As reported in the December 2008 FCPA Advisor, on December 15, 2008, Siemens AG agreed to pay $800 million to U.S. authorities in connection with improper payments to foreign officials made by numerous of its subsidiaries, including Siemens Bangladesh Ltd. (“Siemens Bangladesh”), which pleaded guilty to conspiring to violate the books and records and anti-bribery provisions of the FCPA in connection with the settlement. Siemens Bangladesh admitted that it caused over $5.3 million in corrupt payments to be made to Bangladeshi government officials and/or their relatives to secure a $40 million contract to create a nationwide digital cellular mobile telephone network for the government. Now, the Department is seeking to recover the proceeds of that and other corruption.

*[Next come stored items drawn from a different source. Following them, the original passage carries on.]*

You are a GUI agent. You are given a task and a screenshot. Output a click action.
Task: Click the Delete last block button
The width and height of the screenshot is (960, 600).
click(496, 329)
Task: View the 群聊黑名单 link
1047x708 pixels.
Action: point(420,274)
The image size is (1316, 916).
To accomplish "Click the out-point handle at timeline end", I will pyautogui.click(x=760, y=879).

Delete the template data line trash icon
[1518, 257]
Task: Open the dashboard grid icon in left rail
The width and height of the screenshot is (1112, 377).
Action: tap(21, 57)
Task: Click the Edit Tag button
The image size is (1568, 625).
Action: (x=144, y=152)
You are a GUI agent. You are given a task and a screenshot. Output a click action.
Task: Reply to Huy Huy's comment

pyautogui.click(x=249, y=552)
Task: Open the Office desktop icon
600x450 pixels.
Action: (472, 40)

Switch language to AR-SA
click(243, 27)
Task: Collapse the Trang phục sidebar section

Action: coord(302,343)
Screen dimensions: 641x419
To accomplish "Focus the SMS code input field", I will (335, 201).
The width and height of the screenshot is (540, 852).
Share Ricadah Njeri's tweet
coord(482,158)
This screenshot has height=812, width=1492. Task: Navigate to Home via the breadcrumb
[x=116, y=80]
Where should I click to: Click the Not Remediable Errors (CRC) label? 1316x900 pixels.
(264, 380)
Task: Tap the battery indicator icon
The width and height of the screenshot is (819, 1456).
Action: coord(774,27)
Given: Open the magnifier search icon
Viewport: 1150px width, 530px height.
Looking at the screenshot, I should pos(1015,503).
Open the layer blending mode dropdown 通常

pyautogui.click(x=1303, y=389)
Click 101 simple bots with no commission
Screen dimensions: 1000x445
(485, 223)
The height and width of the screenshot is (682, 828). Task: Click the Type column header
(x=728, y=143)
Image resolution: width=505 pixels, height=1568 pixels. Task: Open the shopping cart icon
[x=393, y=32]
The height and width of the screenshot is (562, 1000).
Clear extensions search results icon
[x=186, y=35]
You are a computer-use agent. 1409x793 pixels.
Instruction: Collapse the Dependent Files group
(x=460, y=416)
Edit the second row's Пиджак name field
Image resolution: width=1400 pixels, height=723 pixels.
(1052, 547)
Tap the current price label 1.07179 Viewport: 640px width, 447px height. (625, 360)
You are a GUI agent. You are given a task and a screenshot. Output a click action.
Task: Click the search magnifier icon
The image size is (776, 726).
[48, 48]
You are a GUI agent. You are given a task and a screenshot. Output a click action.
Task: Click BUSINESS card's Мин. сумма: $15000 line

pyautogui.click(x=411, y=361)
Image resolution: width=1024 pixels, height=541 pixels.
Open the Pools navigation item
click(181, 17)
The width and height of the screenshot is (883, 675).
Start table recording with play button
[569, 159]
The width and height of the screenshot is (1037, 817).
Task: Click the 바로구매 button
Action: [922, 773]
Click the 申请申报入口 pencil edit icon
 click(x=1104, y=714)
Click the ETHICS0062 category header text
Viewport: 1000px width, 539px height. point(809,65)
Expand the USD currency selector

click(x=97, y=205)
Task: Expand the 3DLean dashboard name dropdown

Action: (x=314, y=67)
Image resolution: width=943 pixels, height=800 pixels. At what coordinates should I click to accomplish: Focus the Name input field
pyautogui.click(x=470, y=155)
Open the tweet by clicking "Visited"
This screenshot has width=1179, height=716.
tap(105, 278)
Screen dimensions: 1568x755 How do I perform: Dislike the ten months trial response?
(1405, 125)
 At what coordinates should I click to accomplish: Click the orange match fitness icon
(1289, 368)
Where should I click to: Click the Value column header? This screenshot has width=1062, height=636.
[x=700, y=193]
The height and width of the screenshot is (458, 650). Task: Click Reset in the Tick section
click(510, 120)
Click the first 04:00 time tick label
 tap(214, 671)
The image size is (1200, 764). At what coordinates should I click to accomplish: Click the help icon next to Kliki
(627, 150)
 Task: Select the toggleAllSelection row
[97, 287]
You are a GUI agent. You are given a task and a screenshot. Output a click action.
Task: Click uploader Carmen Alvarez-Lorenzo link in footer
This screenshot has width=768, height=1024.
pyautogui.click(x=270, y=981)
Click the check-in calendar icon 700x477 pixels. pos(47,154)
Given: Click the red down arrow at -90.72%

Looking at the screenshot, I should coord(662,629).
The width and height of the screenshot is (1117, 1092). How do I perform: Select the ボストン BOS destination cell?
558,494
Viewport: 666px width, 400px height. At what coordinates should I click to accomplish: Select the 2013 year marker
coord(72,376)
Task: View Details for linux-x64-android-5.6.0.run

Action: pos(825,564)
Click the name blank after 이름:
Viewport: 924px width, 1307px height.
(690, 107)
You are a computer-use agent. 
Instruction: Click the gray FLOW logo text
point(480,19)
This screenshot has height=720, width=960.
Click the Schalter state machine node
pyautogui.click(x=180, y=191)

On January 9, 2009, the Department announced that it filed a forfeiture action against approximately $3 million in funds located in Singapore held by multiple account holders, including Arafat “Koko” Rahman, the son of the former prime minister of Bangladesh. According to the forfeiture complaint, most of the funds in Rahman’s account were bribes allegedly received in connection with a large public works contract awarded to Siemens Bangladesh, Siemens AG and China Harbor Engineering Company.25 The Department asserted forfeiture jurisdiction because some of the funds in Rahman’s account came from a U.S. bank account and the bribes paid in U.S. dollars were transmitted using U.S. financial institutions. In its press release announcing the forfeiture proceedings, the Department made clear that the matter was indicative of “the lengths to which U.S. law enforcement will go to recover the proceeds of foreign corruption, including acts of bribery and money laundering.” The action further highlights the many tools at the disposal of US authorities to punish corrupt foreign officials who are not subject to prosecution under the FCPA.